YOUR ASSIGNMENT>
Will you copy the lines of the records below, character for character, from the line containing "Identify the location of legend-label: Ongoing." through the line containing "center [78, 172].", and give only those lines?

DATASET ENTRIES>
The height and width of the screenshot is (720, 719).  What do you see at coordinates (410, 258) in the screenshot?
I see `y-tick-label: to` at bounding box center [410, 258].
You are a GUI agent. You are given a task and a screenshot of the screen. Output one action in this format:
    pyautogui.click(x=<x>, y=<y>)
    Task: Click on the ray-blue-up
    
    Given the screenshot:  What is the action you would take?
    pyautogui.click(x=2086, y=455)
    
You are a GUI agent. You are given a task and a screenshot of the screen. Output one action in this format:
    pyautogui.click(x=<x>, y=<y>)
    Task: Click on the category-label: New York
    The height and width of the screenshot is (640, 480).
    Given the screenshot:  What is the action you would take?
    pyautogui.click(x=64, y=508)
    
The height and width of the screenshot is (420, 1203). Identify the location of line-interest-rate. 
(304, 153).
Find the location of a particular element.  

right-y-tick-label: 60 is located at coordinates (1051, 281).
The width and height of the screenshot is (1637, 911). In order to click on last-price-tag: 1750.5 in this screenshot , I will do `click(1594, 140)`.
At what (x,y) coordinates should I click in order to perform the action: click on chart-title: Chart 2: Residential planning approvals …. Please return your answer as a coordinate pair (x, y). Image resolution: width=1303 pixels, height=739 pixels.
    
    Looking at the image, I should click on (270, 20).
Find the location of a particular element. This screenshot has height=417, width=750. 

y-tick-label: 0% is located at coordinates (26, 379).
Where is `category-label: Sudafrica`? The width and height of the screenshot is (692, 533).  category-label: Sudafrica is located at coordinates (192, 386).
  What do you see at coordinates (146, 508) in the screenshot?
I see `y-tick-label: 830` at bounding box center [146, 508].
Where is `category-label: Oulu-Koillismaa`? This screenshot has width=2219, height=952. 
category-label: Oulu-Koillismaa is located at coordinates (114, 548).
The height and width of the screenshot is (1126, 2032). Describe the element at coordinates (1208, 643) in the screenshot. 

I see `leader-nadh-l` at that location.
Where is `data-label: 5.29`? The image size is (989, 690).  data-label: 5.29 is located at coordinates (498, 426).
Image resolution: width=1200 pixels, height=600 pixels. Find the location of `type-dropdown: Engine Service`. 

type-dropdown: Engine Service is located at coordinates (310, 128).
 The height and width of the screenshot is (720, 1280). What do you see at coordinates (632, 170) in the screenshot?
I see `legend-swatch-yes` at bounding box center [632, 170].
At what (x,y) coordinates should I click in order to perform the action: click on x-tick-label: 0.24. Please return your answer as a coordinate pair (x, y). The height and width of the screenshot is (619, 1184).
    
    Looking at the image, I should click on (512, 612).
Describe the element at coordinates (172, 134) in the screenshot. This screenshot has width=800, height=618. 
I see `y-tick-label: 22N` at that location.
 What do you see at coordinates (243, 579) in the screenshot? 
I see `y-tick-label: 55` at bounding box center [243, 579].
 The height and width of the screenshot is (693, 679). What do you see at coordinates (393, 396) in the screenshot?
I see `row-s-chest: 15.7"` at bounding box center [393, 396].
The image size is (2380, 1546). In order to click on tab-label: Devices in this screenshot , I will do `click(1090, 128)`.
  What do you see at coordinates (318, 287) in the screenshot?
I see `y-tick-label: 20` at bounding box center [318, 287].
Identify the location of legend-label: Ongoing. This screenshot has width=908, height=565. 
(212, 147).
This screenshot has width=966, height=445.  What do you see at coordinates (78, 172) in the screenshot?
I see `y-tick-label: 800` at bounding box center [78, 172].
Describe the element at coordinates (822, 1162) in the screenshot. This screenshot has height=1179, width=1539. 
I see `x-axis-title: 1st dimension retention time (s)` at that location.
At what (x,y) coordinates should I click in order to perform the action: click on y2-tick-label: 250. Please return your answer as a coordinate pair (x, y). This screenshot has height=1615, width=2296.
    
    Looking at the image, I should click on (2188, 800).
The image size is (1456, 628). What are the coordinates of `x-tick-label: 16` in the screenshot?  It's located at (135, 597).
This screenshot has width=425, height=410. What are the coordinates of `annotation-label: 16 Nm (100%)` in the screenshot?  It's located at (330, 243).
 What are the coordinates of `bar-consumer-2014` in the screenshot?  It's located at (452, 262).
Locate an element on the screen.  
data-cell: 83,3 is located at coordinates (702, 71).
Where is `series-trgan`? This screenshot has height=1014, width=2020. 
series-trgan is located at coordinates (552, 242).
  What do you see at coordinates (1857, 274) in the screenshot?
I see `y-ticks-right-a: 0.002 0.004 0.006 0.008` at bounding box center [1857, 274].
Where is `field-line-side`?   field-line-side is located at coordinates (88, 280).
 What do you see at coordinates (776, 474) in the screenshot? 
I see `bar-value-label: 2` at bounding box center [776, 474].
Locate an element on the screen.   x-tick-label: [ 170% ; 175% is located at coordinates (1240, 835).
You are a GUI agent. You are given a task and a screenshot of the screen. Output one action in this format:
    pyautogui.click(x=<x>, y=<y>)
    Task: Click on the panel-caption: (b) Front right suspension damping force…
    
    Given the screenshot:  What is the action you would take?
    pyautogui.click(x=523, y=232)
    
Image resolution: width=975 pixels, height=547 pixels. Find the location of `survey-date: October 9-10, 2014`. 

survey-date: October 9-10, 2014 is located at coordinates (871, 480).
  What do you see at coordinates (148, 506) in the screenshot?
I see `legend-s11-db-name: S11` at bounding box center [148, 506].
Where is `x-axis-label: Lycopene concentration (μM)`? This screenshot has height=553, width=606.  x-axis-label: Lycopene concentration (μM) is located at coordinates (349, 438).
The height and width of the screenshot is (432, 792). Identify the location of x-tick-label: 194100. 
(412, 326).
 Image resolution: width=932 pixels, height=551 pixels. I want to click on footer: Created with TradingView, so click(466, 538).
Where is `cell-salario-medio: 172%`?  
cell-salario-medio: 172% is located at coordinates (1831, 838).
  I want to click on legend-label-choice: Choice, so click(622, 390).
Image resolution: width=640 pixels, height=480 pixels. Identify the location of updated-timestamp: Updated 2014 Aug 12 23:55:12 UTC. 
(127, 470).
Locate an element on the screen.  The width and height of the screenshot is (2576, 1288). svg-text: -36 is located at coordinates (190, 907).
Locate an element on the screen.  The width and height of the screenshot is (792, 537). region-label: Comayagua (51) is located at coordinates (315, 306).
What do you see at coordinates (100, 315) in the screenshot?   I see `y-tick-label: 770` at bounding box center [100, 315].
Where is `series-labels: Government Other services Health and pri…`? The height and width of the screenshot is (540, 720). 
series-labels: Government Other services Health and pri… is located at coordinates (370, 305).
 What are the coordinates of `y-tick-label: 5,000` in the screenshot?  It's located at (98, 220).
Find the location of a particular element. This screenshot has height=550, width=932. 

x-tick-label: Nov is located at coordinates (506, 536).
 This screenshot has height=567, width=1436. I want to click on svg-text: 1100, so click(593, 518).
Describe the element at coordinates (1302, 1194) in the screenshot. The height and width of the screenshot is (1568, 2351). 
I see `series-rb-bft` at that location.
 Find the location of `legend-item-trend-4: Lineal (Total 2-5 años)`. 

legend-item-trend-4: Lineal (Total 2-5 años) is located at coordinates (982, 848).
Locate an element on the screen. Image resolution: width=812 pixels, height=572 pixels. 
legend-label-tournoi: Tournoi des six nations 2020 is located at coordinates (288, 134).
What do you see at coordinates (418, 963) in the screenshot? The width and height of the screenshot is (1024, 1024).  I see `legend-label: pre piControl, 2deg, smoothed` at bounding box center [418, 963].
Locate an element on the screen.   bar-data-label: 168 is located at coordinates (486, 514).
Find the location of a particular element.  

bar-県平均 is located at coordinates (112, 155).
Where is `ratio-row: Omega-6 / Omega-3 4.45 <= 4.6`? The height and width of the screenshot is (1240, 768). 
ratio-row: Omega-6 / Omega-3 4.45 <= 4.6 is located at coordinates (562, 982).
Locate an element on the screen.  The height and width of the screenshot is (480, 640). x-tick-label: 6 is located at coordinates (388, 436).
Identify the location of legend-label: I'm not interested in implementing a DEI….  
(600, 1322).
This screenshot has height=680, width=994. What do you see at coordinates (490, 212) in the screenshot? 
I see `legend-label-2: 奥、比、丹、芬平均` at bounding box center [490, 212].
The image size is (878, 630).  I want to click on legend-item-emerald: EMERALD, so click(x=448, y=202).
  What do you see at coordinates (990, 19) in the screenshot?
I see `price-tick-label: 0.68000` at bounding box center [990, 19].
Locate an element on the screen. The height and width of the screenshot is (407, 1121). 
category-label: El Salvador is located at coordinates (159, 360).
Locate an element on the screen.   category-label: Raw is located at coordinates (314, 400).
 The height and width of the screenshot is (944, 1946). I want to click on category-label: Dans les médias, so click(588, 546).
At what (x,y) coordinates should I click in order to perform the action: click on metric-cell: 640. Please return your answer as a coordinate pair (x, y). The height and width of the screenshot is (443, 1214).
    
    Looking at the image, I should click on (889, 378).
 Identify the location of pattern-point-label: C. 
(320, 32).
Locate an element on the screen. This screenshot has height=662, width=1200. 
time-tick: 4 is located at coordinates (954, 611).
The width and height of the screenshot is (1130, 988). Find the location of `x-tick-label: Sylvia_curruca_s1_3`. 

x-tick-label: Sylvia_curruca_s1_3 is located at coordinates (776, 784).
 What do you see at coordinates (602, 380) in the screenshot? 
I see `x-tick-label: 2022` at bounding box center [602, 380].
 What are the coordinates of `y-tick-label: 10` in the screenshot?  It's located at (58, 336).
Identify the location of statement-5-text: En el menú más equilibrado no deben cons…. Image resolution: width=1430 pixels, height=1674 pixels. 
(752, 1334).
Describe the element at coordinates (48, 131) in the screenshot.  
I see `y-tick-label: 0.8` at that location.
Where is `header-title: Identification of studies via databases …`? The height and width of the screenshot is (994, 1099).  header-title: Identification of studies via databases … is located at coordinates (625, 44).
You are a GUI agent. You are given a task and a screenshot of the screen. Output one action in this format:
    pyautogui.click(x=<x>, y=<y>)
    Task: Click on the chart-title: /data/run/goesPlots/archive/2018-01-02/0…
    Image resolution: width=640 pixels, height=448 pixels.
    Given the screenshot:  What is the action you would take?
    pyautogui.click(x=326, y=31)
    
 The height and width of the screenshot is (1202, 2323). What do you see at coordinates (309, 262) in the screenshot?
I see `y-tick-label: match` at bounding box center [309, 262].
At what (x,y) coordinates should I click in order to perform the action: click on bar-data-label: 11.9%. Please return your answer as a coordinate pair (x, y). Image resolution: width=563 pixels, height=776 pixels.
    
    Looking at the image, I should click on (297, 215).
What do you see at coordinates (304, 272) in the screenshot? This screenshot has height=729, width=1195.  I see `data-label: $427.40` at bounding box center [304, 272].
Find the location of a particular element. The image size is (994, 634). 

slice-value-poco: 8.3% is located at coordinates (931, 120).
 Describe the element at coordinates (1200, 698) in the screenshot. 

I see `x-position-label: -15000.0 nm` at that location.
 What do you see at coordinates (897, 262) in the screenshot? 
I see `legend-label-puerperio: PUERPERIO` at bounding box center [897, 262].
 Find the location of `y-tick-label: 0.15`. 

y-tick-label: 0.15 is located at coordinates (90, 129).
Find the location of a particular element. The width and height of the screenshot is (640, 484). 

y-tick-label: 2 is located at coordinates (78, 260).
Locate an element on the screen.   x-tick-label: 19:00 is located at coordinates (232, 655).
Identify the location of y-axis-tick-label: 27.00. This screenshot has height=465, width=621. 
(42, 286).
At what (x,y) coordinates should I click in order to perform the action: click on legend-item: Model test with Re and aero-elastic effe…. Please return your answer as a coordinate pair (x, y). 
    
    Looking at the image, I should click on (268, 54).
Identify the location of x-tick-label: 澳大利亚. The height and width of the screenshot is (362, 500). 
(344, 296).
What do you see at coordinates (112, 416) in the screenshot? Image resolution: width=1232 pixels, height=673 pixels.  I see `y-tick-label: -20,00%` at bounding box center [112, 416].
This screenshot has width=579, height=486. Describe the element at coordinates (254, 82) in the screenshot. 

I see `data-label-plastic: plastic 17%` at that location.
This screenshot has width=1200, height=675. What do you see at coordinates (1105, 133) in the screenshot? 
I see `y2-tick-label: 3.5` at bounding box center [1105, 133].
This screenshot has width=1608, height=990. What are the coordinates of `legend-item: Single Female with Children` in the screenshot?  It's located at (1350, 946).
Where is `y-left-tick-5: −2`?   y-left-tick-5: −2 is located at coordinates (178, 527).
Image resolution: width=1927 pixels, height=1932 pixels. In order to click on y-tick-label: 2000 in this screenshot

RESULT OF THE EXERCISE>
Identify the location of legend-label: Ongoing. This screenshot has width=908, height=565. 
(212, 147).
This screenshot has width=966, height=445.  What do you see at coordinates (78, 172) in the screenshot?
I see `y-tick-label: 800` at bounding box center [78, 172].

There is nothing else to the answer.